How bacteria and the immune system interact

By L. Kunst (MD)

If your garden were free of chemical pollutants, you could happily eat a bit of dirt from it without getting sick. In fact, there’s a good chance that your bowel functions would be improved and as a result your general health would perk up as well.

I don’t necessarily recommend you do this, but with this rather bizarre suggestion, I want to illustrate that most bacteria that we come in contact with are actually either quite harmless or even positively healthy for us. Scientific research has shown that children living on a farm are much less likely to suffer from respiratory infections than town children because they are in more intensive contact with animals and because of that with more diverse types of bacteria than their urban counterparts.

Contact with aggressive, harmful bacteria occurs most often through contact with infected people; via coughing, touching or contact with infected faeces, or by eating food or drinking water that is infected. Sometimes the infection is carried by sick animals - we call that zoonosis. Examples of this are Lyme’s disease and Q fever.

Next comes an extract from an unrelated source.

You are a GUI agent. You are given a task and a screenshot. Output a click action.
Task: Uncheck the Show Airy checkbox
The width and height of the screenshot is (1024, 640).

The external features of a bacteria can be described as being like a microscopic strawberry. The difference being that the little yellow seeds on the skin of the strawberry are actually numerous tiny antennas on the outside wall of the bacterial cell. Bacteria communicate with each other and their surroundings (cells in the host body) via these antennas. They not only give off signals, but they receive them as well. Sometimes the bacteria broadcast messenger molecules – these are toxins. The immune system recognizes bacteria by how they “look” – just like we recognize the difference between a strawberry and a raspberry. Antibiotics work in the same way. They recognize the external features of the bacteria and this recognition triggers the first step in their fight against these aggressive bacteria.

Of course, the actual process of the antibacterial struggle is very much more complicated than this, but it does trigger certain effects that we recognize. For example, fever, redness, soreness in the infected area and pain when the infected body part is moved. The aggressive bacteria mostly lose the fight with the immune system and/or the antibiotics that have been able to track it down via signals from its antennas. The antennas are both their most effective weapon and their greatest weakness. When bacteria see that they are losing the fight, they drop their ‘weapons’; adapt their external features, so that they are no longer recognized by their ‘enemies’. By losing their antennas, they also lose the capacity to communicate as well as most of their aggressiveness, but they can survive. Unfortunately, they do more than that.

Despite their external metamorphosis (click for illustration and explanation of pleiomorphic bacteria), they retain their unique bacterial identity – their DNA - and this can hide anywhere in the body. No longer bothered by the immune system, they can still multiply within cells, albeit at a much slower pace. The patient thinks that he or she is better, but over time, an increased bacterial DNA load builds up as a sort of slow release vapour that manifests itself in the form of recurring infections or as a chronic inflammatory disease.

Cells that have been infected by this bacterial DNA are in due course recognized by the immune system as suspect, and are attacked in a chronic inflammatory process. This is called an a-bacterial infection because standard testing does not detect any recognizable bacteria. In fact, it is impossible to detect these bacterial cell forms using standard tests, so they are normally never “seen”. Once the cells of the immune system itself are also infiltrated by these stealthy bacteria, the system becomes so dysfunctional that the result is a pernicious inflammatory cycle.

Examples of this include all forms of rheumatic diseases, chronic Lyme’s disease, chronic Q fever and possibly even Alzheimer disease. In fact, this is true for the majority of all chronic ailments that effect people today – often in the second half of their lives.

Antibiotics are ineffectual in the face of these pleiomorphic bacteria because they do not have normal external membranes with recognizable ‘antennas’. The only means of dealing with these damaging infections would be to find a treatment that recognizes and can tackle all bacterial remnant forms, including their DNA.